De l’avis de Desras, l’option « départ ordonné » de Jovenel Moïse n’est plus d’actualité. « J’avais évoqué cette possibilité avant le 7 février. Aujourd’hui, une fois la date passée, on entre dans une zone franche. Je ne vais pas errer. On est face à une réalité. Les manifestations pacifiques n’ont pas réussi à renverser le président. Ceux qui veulent obtenir son départ ne pourraient pas s’entendre pour diriger si ce rêve de le voir partir se concrétisait. Par conséquent, il faut s’entendre sur le minimum. Il faut des concessions de part et d’autre », a-t-il soutenu.

« Tant que la crise durera, Jovenel Moïse continuera de se diriger vers un bilan négatif. Si l’opposition ne fait pas une concession minimale, elle n’arrivera pas à préserver l’essentiel. Pour moi, le minimum serait d’accepter de dialoguer afin de trouver en gens de bien un consensus. Ce qui permettra d’obtenir une issue pacifique », a poursuivi l'ancien président de l'Assemblée nationale, critiquant au passage l’approche de Jovenel Moïse qui tire à boulets rouge sur l’opposition. 

L’ancien élu du département du Centre, au cours de cette entrevue, ne s’est pas clairement prononcé sur le projet de référendum constitutionnel. Il a néanmoins émis des réserves sur l’aspect technique d’une telle organisation, l’inscription des électeurs et l’absence d’un consensus national pour un tel chantier. 

Par ailleurs, Desras a affirmé ne pas écarter la possibilité d’accepter de devenir Premier ministre de Jovenel Moïse. « La politique n’est pas seulement l’art du possible.
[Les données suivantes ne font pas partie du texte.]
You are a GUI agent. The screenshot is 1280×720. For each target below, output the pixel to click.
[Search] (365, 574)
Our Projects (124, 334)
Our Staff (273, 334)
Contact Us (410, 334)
Certaines fois, elle peut rendre possible ce qui est nécessaire. Oui, on a déjà évoqué mon nom pour devenir Premier ministre. Mais je ne suis pas le seul. Beaucoup de noms ont été proposés. J’ai toujours dit que si je dois accepter ce poste, il faut que cela se fasse sur la base d’un consensus politique. Sinon, ça va être difficile pour moi de m’engager », a-t-il fait savoir.
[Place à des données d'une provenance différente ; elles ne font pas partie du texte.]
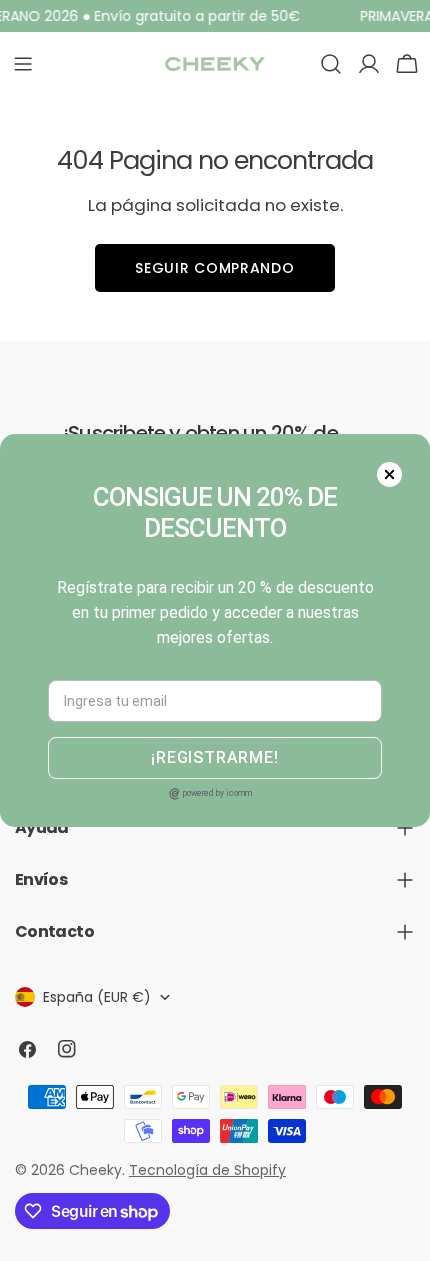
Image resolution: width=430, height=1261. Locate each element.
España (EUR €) (97, 997)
Simon Dieuseul Desras pense que Jovenel Moïse doit agir au plus vite. « Le président Moïse a un momentum qu’il doit saisir. Soit il maintient son agenda et confirme le choix de Claude Joseph. Soit il fait un choix lui conduisant vers un accord politique pour exécuter une partie de son agenda. Sinon, s’il laisse passer le temps, il aura un bilan négatif. Et l’opposition, de son côté, se réveillera au lendemain du 7 février, avec la société civile qui va vouloir prendre le contrôle de la situation », a-t-il averti.